Now you can tell exactly how long jobs should be retained, without reverse calculating how many seconds an expression represents.

Providing Overrides

The mode option is indiscriminate when determining which jobs to prune. It pays no attention to which queue they are in, what worker the job is for, or which state they landed in. The DynamicPruner allows you to specify per-queue, per-worker and per-state overrides that fine tune pruning.

We'll start with a simple example of limiting the total number of retained jobs in the events queue:

plugins: [{
  Oban.Pro.Plugins.DynamicPruner,
  mode: {:max_age, {7, :days}},
  queue_overrides: [events: {max_len: 1_000}]
}]

With this configuration most jobs will be retained for seven days, but we'll only keep the latest 1,000 jobs in the events queue. We can extend this further and override all of our queues (and omit the default mode entirely):

plugins: [{
  Oban.Pro.Plugins.DynamicPruner,
  queue_overrides: [
    default: {:max_age, {6, :hours}},
    analysis: {:max_age, {1, :day}},
    events: {:max_age, {10, :minutes}},
    mailers: {:max_age, {2, :weeks}},
    media: {:max_age, {2, :months}}
  ]
}]

When pruning by queue isn't granular enough you can provide overrides by worker instead:

plugins: [{
  Oban.Pro.Plugins.DynamicPruner,
  worker_overrides: [
    "MyApp.BusyWorker": {:max_age, {1, :day}},
    "MyApp.SecretWorker": {:max_age, {1, :second}},
    "MyApp.HistoricWorker": {:max_age, {1, :month}}
  ]
}]

You can also override by state, which allows you to keep discarded jobs for inspection while quickly purging cancelled or successfully completed jobs:

plugins: [{
  Oban.Pro.Plugins.DynamicPruner,
  state_overrides: [
    cancelled: {:max_age, {1, :hour}},
    completed: {:max_age, {1, :day}},
    discarded: {:max_age, {1, :month}}
  ]
}]

Naturally you can mix and match overrides to finely control job retention:

plugins: [{
  Oban.Pro.Plugins.DynamicPruner,
  mode: {:max_age, {7, :days}},
  queue_overrides: [events: {:max_age, {10, :minutes}}],
  worker_overrides: ["MyApp.SecretWorker": {:max_age, {1, :second}}],
  state_overrides: [discarded: {:max_age, {2, :days}}]
}]

Retaining Jobs Forever

To retain jobs in a queue, state, or for a particular worker forever (without using something like {:max_age, {999, :years}} use :infinity as the length or duration:

plugins: [{
  Oban.Pro.Plugins.DynamicPruner,
  mode: {:max_age, {7, :days}},
  state_overrides: [
    cancelled: {:max_len, :infinity},
    discarded: {:max_age, :infinity}
  ]
}]

Override Precedence

Overrides are applied sequentially, in this order:

  1. Queue
  2. State
  3. Worker
  4. Default

Using the example above, jobs in the events queue are deleted first, followed by jobs in the discarded state, then the MyApp.SecretWorker worker, and finally any other jobs older than 7 days that weren't covered by any overrides.

Keeping Up With Inserts

With the default settings the DynamicPruner will only delete 10,000 jobs each time it prunes.
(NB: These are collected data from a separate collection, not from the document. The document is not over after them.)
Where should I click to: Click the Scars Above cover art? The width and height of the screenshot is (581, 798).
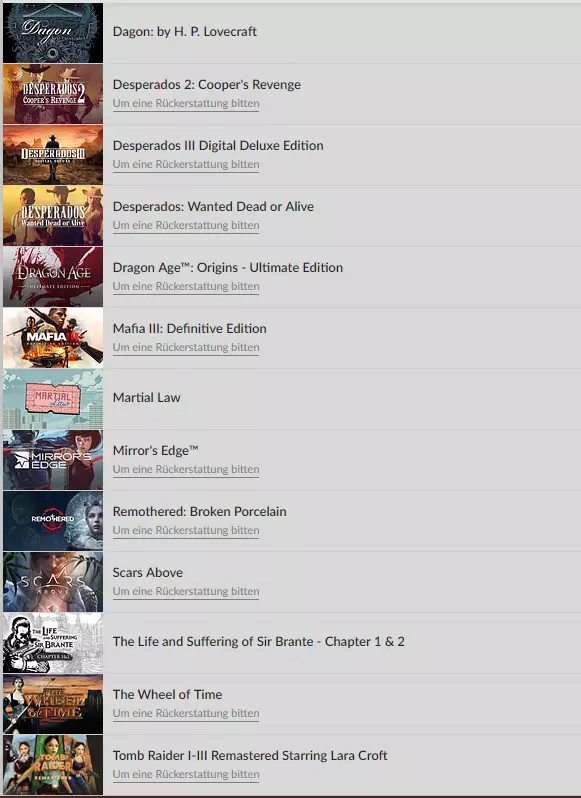click(53, 582)

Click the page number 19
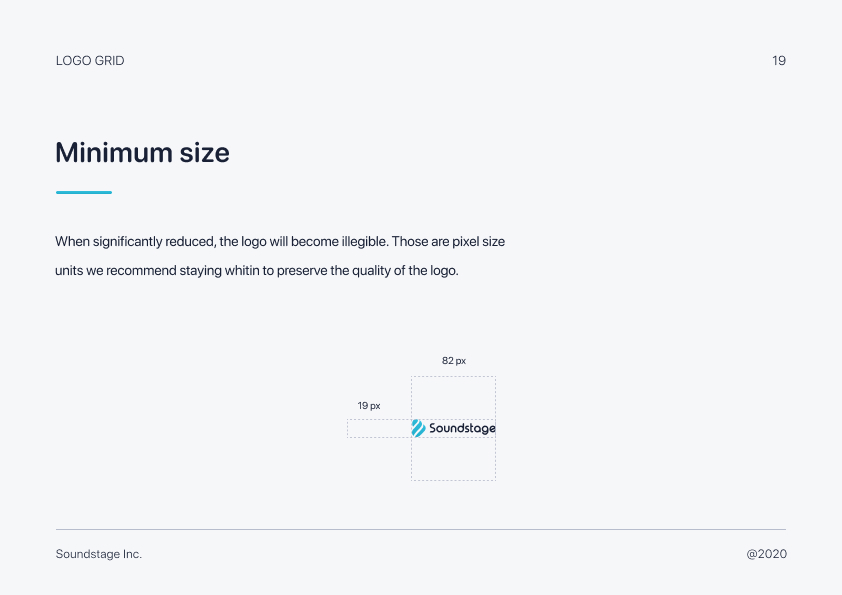(779, 61)
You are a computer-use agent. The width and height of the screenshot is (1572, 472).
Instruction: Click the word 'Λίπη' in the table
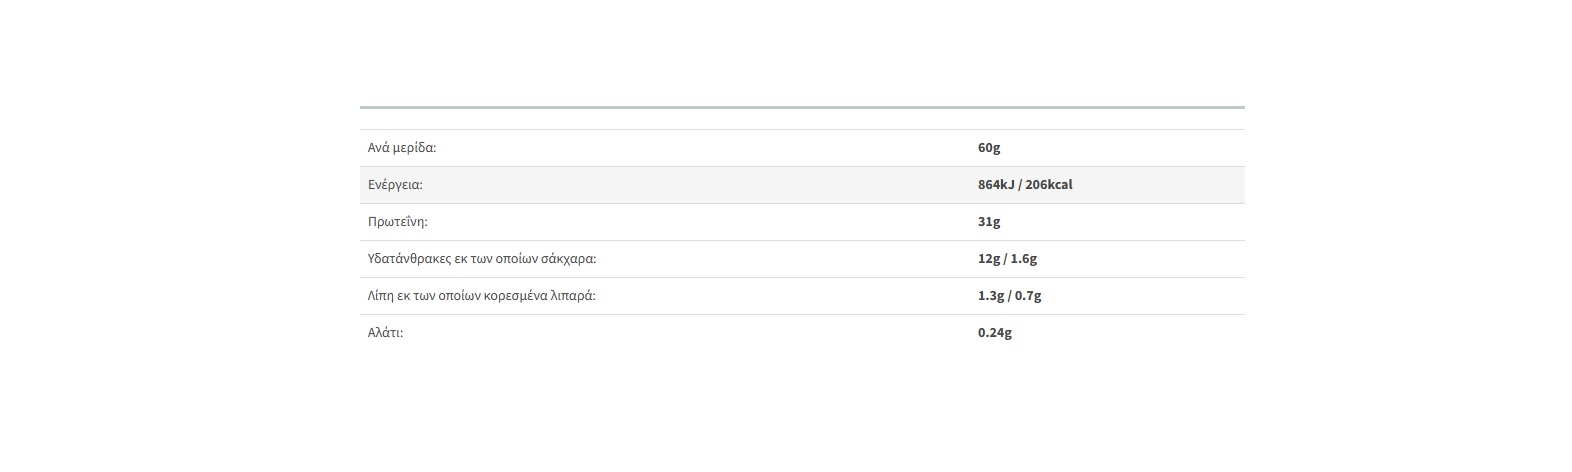(381, 296)
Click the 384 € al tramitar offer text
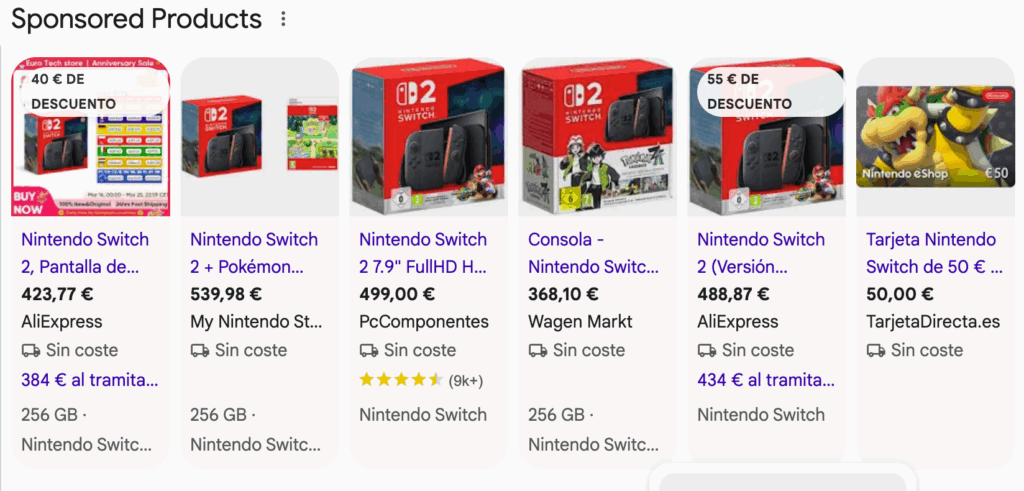This screenshot has width=1024, height=491. pos(89,380)
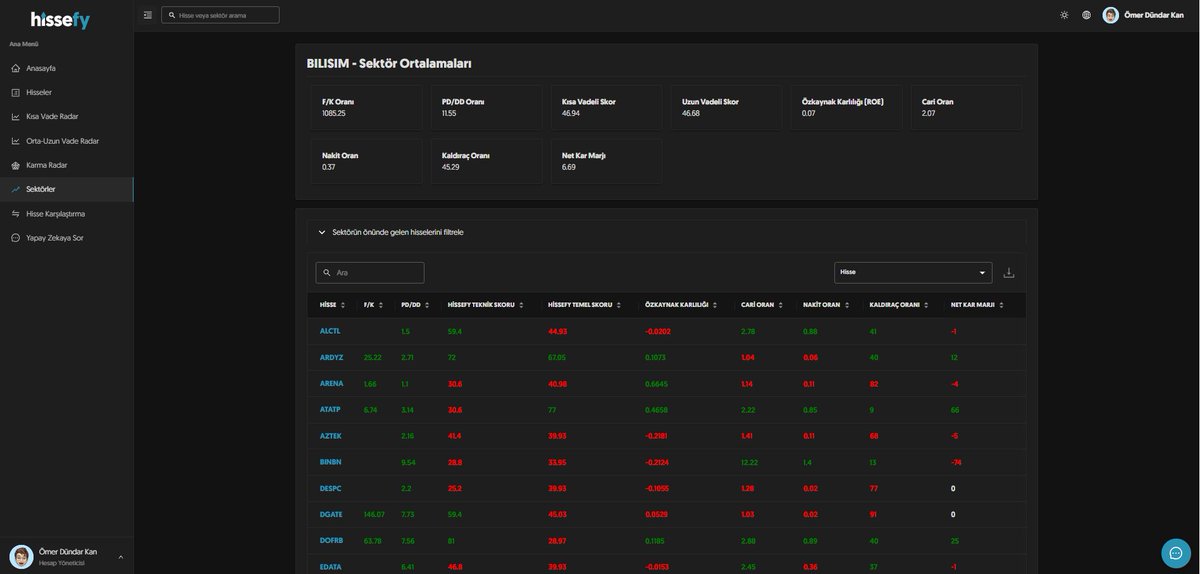
Task: Open the ALCTL stock link
Action: tap(330, 331)
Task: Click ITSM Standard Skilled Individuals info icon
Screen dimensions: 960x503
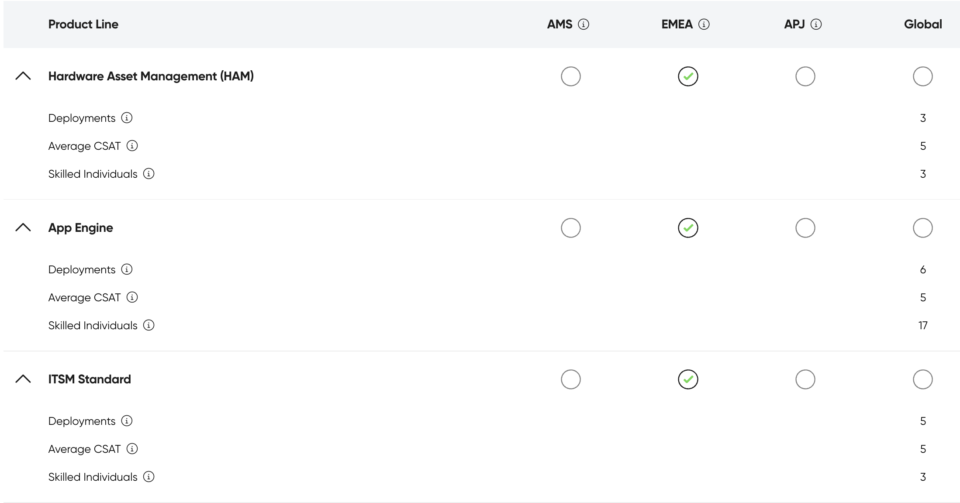Action: (x=151, y=477)
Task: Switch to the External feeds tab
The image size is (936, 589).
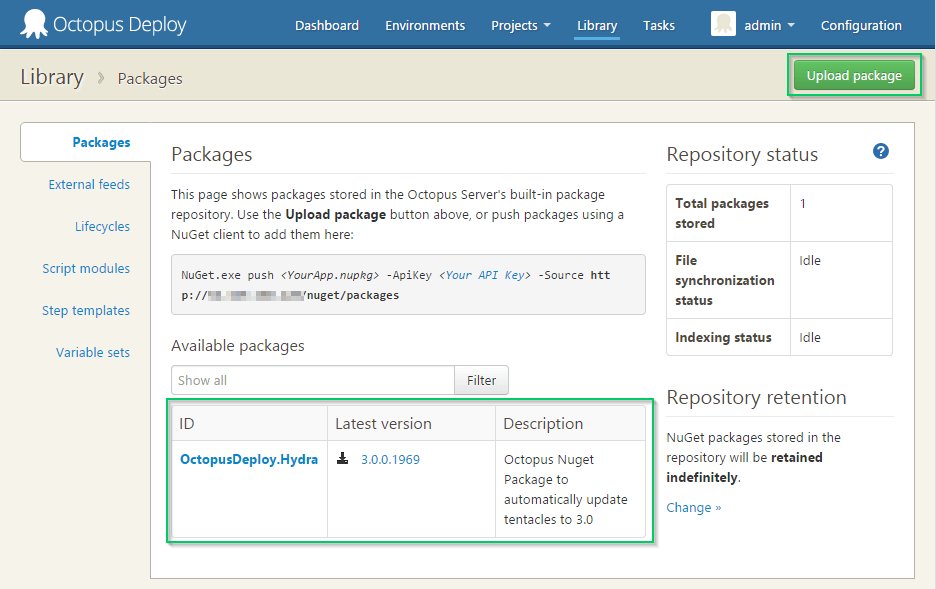Action: click(x=89, y=184)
The limit exists to prevent connection timeouts and excessive table locks. A busy system can easily insert more than 10,000 jobs per minute during standard operation. If you find that jobs are accumulating despite active pruning you can override the limit.

Here we set the delete limit to 25,000:

plugins: [{
  Oban.Pro.Plugins.DynamicPruner,
  mode: {:max_len, 100_000},
  limit: 25_000
}]

Deleting in PostgreSQL is very fast, and the 10k default is rather conservative. Feel free to increase the limit to a number that your system can handle.

Implementation Notes

Some additional notes about pruning in general and nuances of the DynamicPruner plugin:

  • Pruning is best-effort and performed out-of-band. This means that all limits are soft; jobs beyond a specified age may not be pruned immediately after jobs complete.

  • Pruning is only applied to jobs that are completed, cancelled or discarded (has reached the maximum number of retries or has been manually killed). It'll never delete a new, scheduled, or retryable job.

  • Only a single node will prune at any given time, which prevents potential deadlocks between transactions.

Instrumenting with Telemetry

The DynamicPruner plugin adds the following metadata to the [:oban, :plugin, :stop] event:

  • :pruned_count - the total jobs that were pruned

See the docs on Plugin Events for details.